:: DATASET EXTRACT

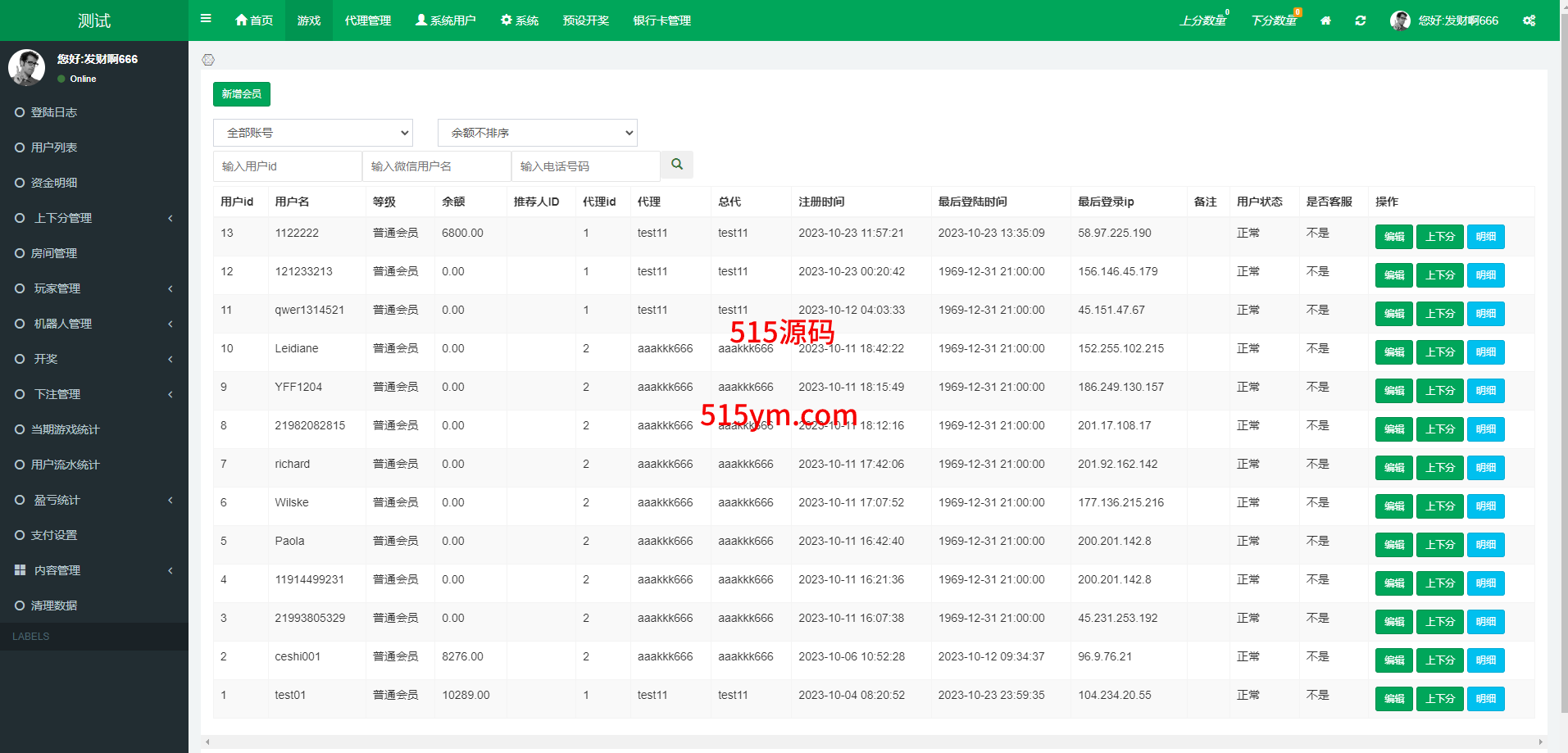Open 内容管理 grid icon menu
This screenshot has width=1568, height=753.
(20, 570)
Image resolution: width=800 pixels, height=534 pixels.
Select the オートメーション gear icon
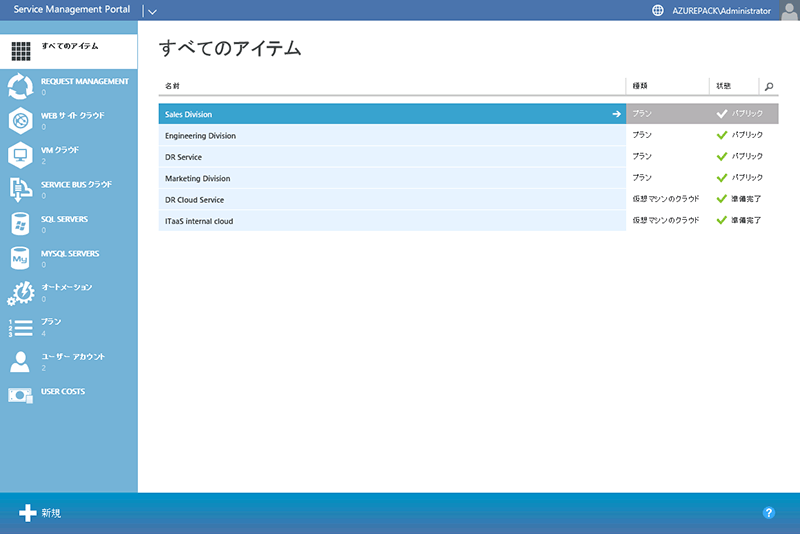click(x=21, y=293)
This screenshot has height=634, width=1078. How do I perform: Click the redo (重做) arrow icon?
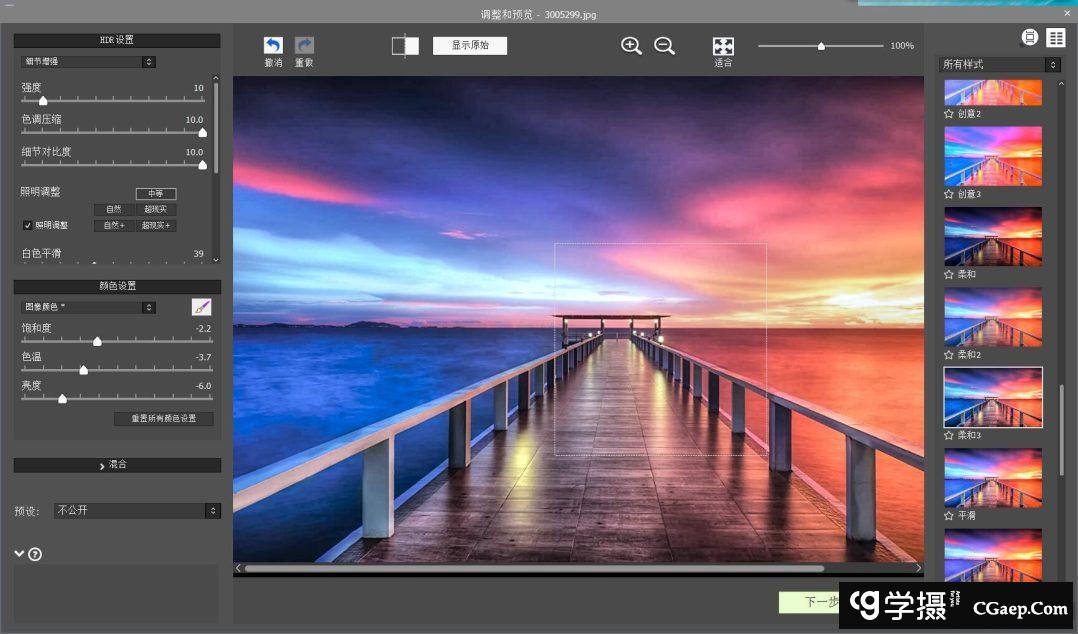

::::

WHAT YOU ARE ASKED TO DO →
What is needed is an exact transcription of the lines from the one holding "Image resolution: width=800" to the end of the data, with every picture left out.

COMPLETED EXERCISE →
Image resolution: width=800 pixels, height=534 pixels.
Select the オートメーション gear icon
click(x=21, y=293)
This screenshot has height=634, width=1078. How do I perform: Click the redo (重做) arrow icon?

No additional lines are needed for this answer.